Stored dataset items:
+ + + +

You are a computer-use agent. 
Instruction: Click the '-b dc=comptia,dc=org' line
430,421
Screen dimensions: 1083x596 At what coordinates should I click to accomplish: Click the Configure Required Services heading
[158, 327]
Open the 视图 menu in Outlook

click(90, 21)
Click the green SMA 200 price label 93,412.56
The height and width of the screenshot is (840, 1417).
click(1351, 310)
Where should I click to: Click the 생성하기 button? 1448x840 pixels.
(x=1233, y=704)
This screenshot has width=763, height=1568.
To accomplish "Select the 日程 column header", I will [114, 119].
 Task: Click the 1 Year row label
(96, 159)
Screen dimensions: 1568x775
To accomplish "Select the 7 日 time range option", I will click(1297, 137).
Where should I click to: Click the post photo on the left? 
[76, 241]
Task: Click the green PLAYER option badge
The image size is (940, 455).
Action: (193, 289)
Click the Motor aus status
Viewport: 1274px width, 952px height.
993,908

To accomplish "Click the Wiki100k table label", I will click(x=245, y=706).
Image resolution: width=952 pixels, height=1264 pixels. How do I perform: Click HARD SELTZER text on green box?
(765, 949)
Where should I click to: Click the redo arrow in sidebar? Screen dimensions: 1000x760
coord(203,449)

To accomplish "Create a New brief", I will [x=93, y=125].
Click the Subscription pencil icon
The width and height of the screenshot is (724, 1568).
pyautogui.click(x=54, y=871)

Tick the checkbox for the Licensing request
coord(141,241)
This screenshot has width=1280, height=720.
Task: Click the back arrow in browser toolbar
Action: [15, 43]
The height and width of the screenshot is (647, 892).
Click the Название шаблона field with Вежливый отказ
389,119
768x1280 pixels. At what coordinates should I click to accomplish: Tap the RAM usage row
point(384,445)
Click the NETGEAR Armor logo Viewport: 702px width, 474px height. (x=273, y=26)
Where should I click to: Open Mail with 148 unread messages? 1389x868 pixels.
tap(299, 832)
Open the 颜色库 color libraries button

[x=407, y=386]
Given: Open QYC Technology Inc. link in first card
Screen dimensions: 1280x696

+ + + +

* _Exercise details_: Print the lines above from the one with "Screen dimensions: 1568x775" through the one with "Click the NETGEAR", both included, exactly as written and nothing more.

* _Exercise output_:
Screen dimensions: 1568x775
To accomplish "Select the 7 日 time range option", I will click(1297, 137).
Where should I click to: Click the post photo on the left? 
[76, 241]
Task: Click the green PLAYER option badge
The image size is (940, 455).
Action: (193, 289)
Click the Motor aus status
Viewport: 1274px width, 952px height.
993,908

To accomplish "Click the Wiki100k table label", I will click(x=245, y=706).
Image resolution: width=952 pixels, height=1264 pixels. How do I perform: Click HARD SELTZER text on green box?
(765, 949)
Where should I click to: Click the redo arrow in sidebar? Screen dimensions: 1000x760
coord(203,449)

To accomplish "Create a New brief", I will [x=93, y=125].
Click the Subscription pencil icon
The width and height of the screenshot is (724, 1568).
pyautogui.click(x=54, y=871)

Tick the checkbox for the Licensing request
coord(141,241)
This screenshot has width=1280, height=720.
Task: Click the back arrow in browser toolbar
Action: [15, 43]
The height and width of the screenshot is (647, 892).
Click the Название шаблона field with Вежливый отказ
389,119
768x1280 pixels. At what coordinates should I click to accomplish: Tap the RAM usage row
point(384,445)
Click the NETGEAR Armor logo Viewport: 702px width, 474px height. (x=273, y=26)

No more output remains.